Regarding the mud on the road, Hicks said: “While there was some, it was nothing compared to last year.”
There were pressure washing stations available for attendees to wash off their rigs before exiting the park. The large washing station Jameson planned on having operational by last weekend was still under construction.
In the past, when the mudboggers camped at the park overnight, town officials received complaints from neighbors about excessive noise, but since the park did not have a camping permit, the noise level was lower.
“From what I understand, the noise was down significantly,” Hicks said.
Regarding safety, emergency EMS and fire responders were called to the park a few times during the Spring Fling event. Granville Rescue Squad crews responded to two calls, Assistant Captain Michael Zinn said. The North Granville Fire Company responded to a reported traumatic injury call after at least two people were struck by a vehicle at the park.
“A truck slid into a jeep, and a lady and her boyfriend or husband was standing by her door, and it hit them,” Jameson said.

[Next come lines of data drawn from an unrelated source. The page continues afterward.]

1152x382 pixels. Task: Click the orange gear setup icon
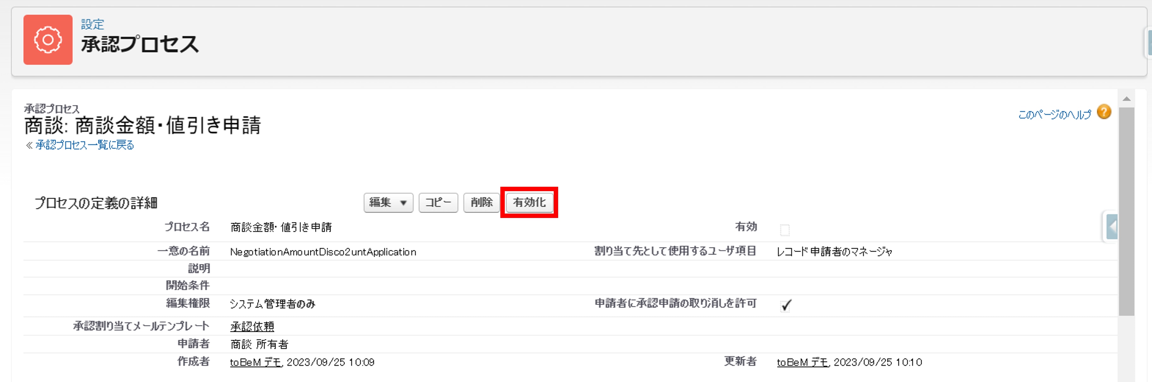tap(48, 40)
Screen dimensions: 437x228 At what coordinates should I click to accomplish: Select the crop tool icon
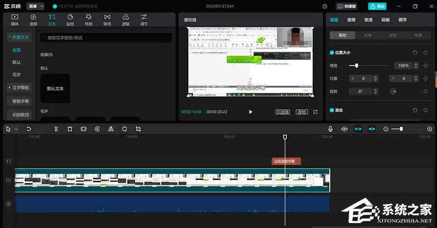pos(138,129)
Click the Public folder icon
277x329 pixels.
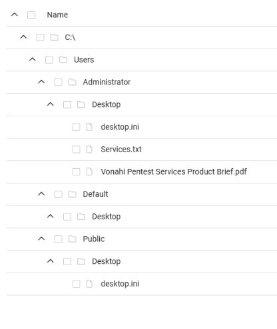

Mudboggers and spectators traveled to the park on County Route 12 at the Whitehall-Granville border from all over the Northeast.
“There were license plates from all over,” Jameson said.
One mudbogger, Tanner Kline, said he traveled an hour and a half from Springfield, Vermont test his jeep out in the mud.
“I go to a lot of different events around the area, but never to one that’s like a free-for-all like this. I love it,” he said.
Jaime Lee and Kim Carter, of Poultney, traveled to the park Sunday morning to check out the excitement.
The pair, who attended solely as spectators, parked their lawn chairs on a hill near the snack shack, which overlooked one of the “wettest” mud pits.
“I like the big trucks … and the obstacles as well,” said Lee, who attended an event at the park a few years ago. “I’m an environmentalist too, so I like the fact that this gives everybody a spot to come and play and have a great time … and not wreck the rest of the world.”
The two saw an advertisement for the Spring Fling event.
“It looked like fun,” Lee said.
This was Carter’s first time visiting the event.
“I like car racing and stuff, so there’s nothing wrong with this in my opinion,” Carter said. “I just love everybody’s enthusiasm.”
Lee added: “I love the teamwork. When people get stuck, pretty quickly they get help.”
Before trekking through the mud Sunday, the pair enjoyed what they called a “delicious” breakfast at Rathbun’s Maple Sugar House, which is just up the road from the park.
“It was good,” Carter said of her first breakfast at Rathbun’s.